Starting with the line containing "Where should I click to: Go" and going on through the line containing "Given: Switch to the GS1 palletiketter tab", return the lines of the data below exactly, and only those.

[Saved data entries]
- Opening Delimiter -
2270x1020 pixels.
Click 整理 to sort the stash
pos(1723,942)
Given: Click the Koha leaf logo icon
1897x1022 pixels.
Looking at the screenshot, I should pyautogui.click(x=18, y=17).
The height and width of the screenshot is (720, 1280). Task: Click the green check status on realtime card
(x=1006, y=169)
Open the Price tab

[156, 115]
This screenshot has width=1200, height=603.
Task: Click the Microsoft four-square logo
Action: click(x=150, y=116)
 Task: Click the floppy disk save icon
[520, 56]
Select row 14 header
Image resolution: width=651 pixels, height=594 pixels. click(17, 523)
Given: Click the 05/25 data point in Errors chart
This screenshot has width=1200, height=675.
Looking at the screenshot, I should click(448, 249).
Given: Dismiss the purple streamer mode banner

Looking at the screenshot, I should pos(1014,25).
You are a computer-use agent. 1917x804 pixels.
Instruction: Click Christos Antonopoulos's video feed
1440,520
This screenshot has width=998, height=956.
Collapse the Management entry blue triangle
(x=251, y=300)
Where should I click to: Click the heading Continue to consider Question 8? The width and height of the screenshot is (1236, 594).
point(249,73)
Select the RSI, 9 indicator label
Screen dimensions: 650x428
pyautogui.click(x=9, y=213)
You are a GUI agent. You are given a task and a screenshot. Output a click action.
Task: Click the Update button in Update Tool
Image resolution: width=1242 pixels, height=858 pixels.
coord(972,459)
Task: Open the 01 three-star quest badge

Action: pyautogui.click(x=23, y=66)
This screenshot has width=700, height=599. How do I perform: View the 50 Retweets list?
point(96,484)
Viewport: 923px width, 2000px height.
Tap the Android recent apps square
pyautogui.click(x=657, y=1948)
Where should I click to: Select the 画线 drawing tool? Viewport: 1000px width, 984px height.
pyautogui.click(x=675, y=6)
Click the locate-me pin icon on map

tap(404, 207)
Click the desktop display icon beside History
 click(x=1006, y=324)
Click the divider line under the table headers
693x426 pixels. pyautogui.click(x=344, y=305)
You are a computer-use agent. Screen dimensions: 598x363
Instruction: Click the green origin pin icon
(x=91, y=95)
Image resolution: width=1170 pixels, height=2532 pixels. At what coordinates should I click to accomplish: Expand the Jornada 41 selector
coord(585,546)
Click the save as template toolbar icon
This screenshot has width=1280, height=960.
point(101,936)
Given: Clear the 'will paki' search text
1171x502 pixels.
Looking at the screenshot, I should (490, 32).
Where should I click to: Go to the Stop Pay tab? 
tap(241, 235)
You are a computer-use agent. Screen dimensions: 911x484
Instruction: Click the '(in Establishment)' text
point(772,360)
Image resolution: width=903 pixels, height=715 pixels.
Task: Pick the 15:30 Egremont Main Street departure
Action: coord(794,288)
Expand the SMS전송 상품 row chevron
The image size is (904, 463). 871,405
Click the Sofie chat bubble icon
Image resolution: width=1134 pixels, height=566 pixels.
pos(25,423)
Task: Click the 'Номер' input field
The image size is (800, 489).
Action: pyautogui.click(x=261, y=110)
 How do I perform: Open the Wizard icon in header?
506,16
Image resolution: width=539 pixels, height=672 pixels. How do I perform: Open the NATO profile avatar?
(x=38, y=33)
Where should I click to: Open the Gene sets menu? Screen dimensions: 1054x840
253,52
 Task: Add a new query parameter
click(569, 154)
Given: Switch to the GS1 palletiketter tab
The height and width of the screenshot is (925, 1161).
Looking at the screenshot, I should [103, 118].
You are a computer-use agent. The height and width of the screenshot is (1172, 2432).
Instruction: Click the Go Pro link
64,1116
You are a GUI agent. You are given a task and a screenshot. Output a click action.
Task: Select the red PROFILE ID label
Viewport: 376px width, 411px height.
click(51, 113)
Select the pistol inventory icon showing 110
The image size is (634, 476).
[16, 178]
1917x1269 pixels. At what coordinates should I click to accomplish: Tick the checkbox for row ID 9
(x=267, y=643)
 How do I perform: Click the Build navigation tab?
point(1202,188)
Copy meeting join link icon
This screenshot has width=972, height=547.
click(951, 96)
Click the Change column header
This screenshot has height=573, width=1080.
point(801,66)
- Closing Delimiter -
### Answer below
Where should I click to: Go to the Stop Pay tab? 
tap(241, 235)
You are a computer-use agent. Screen dimensions: 911x484
Instruction: Click the '(in Establishment)' text
point(772,360)
Image resolution: width=903 pixels, height=715 pixels.
Task: Pick the 15:30 Egremont Main Street departure
Action: coord(794,288)
Expand the SMS전송 상품 row chevron
The image size is (904, 463). 871,405
Click the Sofie chat bubble icon
Image resolution: width=1134 pixels, height=566 pixels.
pos(25,423)
Task: Click the 'Номер' input field
The image size is (800, 489).
Action: pyautogui.click(x=261, y=110)
 How do I perform: Open the Wizard icon in header?
506,16
Image resolution: width=539 pixels, height=672 pixels. How do I perform: Open the NATO profile avatar?
(x=38, y=33)
Where should I click to: Open the Gene sets menu? Screen dimensions: 1054x840
253,52
 Task: Add a new query parameter
click(569, 154)
Given: Switch to the GS1 palletiketter tab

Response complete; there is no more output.